Reproduce every record below word for word and include no pictures.

EXERCISE INPUT Block Start

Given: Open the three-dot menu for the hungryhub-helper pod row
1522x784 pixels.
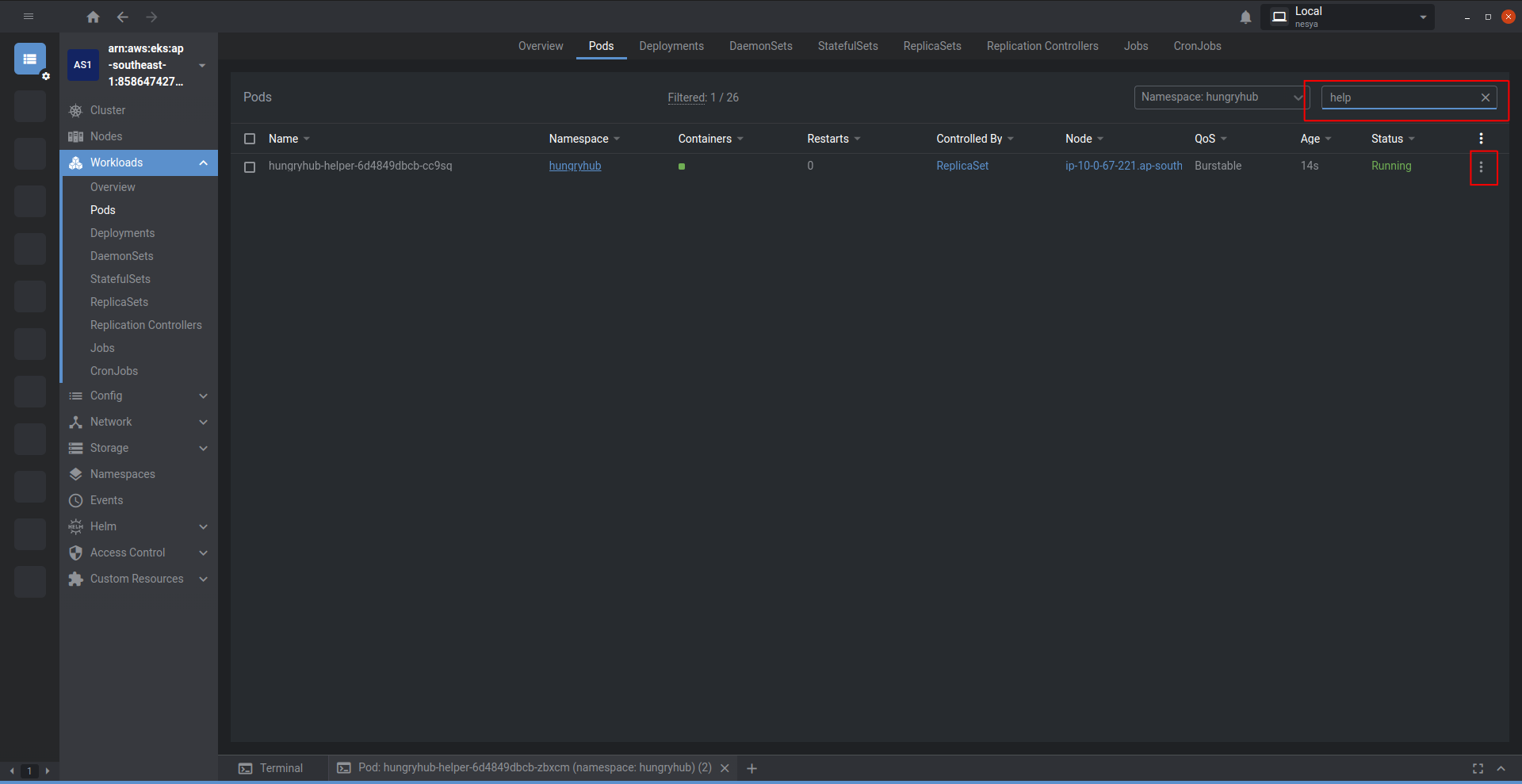Looking at the screenshot, I should click(x=1481, y=167).
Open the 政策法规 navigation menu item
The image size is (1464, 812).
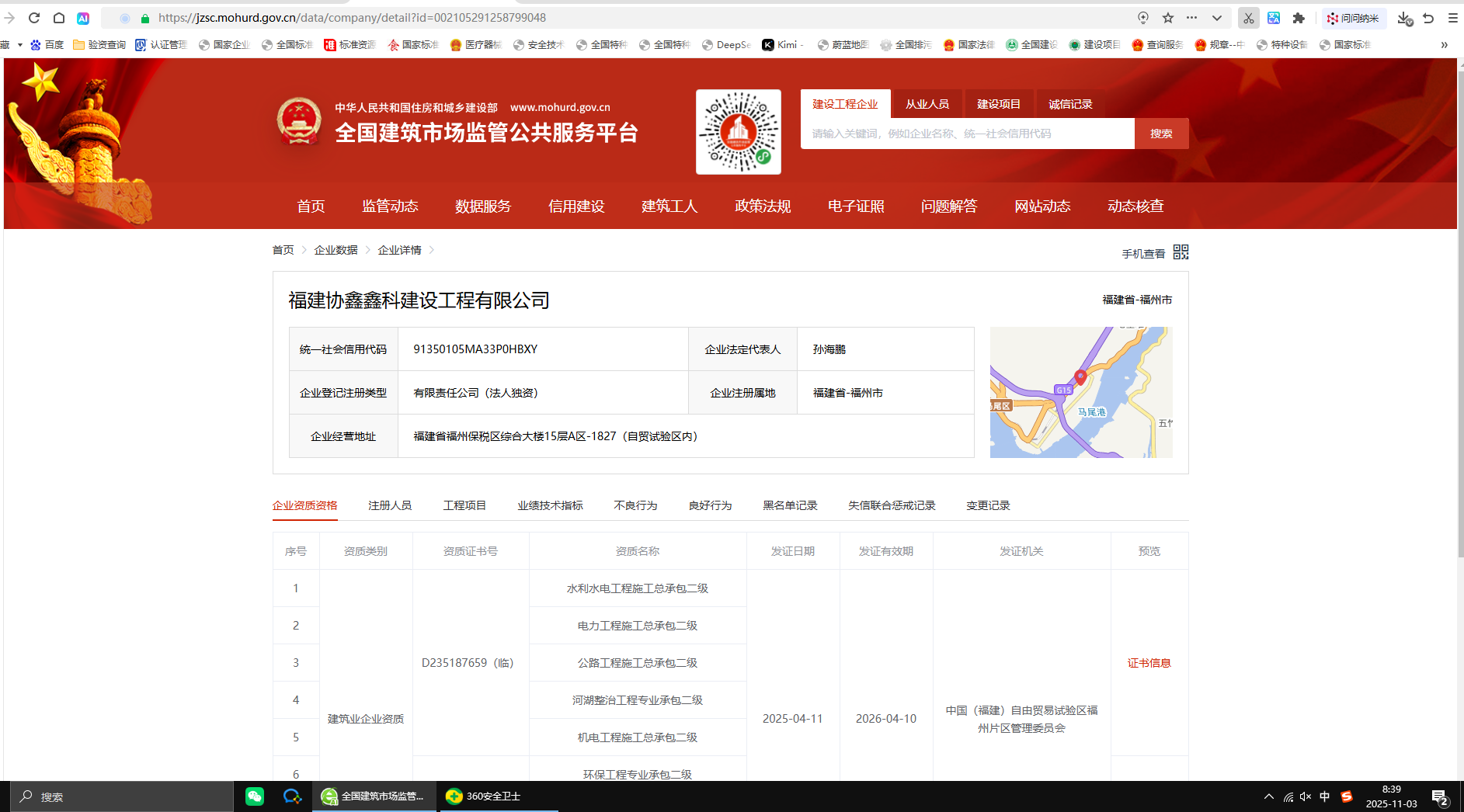point(763,206)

EXERCISE INPUT Block End

*SOLUTION TO THIS PROBLEM*.
Given: Open the three-dot menu for the hungryhub-helper pod row
1522x784 pixels.
Looking at the screenshot, I should click(x=1481, y=167).
Open the 政策法规 navigation menu item
The image size is (1464, 812).
point(763,206)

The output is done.